[Directions]: A single number is required: how many lines below include the string "computer".

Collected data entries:

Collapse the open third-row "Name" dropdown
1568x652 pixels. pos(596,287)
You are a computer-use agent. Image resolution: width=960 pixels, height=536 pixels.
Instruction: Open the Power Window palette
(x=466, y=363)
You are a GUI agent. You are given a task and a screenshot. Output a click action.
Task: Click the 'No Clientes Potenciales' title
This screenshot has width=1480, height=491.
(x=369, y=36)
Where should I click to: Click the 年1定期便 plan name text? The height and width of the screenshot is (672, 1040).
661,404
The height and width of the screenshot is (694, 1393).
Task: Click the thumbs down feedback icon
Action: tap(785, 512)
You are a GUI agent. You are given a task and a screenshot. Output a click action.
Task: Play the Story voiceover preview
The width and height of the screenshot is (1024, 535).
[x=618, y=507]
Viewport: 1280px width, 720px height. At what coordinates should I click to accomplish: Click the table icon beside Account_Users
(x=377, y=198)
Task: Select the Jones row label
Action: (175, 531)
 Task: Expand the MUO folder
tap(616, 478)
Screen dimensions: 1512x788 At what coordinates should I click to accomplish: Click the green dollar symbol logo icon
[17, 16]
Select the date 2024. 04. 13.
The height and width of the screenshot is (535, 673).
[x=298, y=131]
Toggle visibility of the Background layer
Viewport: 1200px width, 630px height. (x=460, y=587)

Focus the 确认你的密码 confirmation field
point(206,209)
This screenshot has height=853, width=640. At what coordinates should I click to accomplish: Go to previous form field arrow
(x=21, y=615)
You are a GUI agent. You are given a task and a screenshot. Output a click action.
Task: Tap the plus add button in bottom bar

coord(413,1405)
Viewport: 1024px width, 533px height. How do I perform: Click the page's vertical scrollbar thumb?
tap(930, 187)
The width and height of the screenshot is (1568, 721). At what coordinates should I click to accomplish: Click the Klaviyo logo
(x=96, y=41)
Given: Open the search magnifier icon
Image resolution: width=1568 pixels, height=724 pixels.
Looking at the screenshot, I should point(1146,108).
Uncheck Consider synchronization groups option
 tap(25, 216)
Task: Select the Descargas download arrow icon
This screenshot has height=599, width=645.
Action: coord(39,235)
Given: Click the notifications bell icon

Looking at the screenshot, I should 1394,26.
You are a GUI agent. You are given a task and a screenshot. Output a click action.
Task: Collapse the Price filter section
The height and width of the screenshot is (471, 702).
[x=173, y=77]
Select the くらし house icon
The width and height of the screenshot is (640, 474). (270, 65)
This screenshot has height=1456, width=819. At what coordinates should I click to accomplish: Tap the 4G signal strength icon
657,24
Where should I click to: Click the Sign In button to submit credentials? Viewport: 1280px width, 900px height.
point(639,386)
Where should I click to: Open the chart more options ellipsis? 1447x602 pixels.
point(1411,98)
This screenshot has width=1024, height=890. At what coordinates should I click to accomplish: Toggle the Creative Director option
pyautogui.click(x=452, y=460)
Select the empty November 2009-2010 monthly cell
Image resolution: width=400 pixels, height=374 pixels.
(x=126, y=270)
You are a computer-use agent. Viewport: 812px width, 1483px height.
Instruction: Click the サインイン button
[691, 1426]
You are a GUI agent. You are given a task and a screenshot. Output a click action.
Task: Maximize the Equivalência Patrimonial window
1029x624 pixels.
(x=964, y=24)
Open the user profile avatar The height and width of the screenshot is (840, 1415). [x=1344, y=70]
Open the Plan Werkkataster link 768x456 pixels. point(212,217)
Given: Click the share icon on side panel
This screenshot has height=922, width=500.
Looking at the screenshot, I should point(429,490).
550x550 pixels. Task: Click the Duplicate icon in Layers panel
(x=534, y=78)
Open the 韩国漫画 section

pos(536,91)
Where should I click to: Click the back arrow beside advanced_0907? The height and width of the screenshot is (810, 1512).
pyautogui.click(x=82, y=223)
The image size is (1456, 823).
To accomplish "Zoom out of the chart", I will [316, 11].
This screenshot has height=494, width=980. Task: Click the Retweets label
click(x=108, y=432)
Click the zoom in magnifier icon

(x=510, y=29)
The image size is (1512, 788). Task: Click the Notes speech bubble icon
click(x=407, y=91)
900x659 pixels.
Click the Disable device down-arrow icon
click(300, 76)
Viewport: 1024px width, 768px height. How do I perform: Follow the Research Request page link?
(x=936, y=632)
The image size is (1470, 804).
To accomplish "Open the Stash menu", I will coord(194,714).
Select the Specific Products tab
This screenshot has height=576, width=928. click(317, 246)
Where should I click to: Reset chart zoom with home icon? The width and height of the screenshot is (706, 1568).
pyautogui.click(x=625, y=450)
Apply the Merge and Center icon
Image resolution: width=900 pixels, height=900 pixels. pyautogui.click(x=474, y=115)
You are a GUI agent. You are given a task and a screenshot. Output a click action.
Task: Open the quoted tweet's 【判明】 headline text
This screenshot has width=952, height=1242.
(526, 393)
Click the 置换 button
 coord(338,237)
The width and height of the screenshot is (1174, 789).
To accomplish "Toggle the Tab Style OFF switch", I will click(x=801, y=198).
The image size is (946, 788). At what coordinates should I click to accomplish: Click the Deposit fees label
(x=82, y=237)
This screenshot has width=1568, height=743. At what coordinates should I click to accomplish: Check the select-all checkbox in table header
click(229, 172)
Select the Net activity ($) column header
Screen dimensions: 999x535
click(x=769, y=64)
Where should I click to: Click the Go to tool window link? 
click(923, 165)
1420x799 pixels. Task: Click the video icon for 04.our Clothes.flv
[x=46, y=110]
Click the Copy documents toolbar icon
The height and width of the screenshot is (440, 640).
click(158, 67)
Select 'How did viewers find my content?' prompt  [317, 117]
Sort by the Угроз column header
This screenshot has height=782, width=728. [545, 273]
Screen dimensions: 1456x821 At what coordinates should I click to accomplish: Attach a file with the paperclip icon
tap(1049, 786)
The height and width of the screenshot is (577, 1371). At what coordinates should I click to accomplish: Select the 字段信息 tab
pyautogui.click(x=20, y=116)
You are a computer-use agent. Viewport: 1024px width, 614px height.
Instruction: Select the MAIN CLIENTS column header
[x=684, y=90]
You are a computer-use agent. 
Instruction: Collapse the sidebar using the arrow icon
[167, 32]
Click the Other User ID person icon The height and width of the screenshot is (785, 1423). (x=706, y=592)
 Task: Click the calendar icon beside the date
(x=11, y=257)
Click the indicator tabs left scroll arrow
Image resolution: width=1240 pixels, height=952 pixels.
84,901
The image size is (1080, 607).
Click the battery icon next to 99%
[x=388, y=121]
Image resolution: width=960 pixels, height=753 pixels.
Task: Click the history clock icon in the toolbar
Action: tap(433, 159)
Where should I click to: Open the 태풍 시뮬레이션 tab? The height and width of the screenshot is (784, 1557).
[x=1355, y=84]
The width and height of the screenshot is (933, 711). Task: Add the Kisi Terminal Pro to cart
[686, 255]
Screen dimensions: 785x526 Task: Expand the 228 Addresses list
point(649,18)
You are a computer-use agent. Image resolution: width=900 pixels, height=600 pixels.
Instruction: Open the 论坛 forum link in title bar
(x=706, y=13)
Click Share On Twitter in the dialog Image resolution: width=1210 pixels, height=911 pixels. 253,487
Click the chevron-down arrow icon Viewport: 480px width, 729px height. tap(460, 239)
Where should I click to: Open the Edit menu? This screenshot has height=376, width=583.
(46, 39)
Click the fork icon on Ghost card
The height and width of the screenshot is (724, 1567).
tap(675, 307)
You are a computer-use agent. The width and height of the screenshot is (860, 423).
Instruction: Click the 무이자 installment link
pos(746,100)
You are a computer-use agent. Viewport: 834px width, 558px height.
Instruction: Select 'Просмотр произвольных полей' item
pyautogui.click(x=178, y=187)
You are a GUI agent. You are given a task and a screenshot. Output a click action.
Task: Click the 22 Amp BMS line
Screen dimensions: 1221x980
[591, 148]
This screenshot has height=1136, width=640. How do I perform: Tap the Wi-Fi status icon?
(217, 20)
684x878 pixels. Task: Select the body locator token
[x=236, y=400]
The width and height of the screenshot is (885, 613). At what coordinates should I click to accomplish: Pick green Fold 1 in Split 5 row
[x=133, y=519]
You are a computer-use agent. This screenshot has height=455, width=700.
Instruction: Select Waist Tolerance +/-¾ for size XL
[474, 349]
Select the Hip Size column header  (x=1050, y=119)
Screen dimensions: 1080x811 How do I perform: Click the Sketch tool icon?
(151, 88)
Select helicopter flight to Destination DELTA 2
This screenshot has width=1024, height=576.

[Your solution]: 8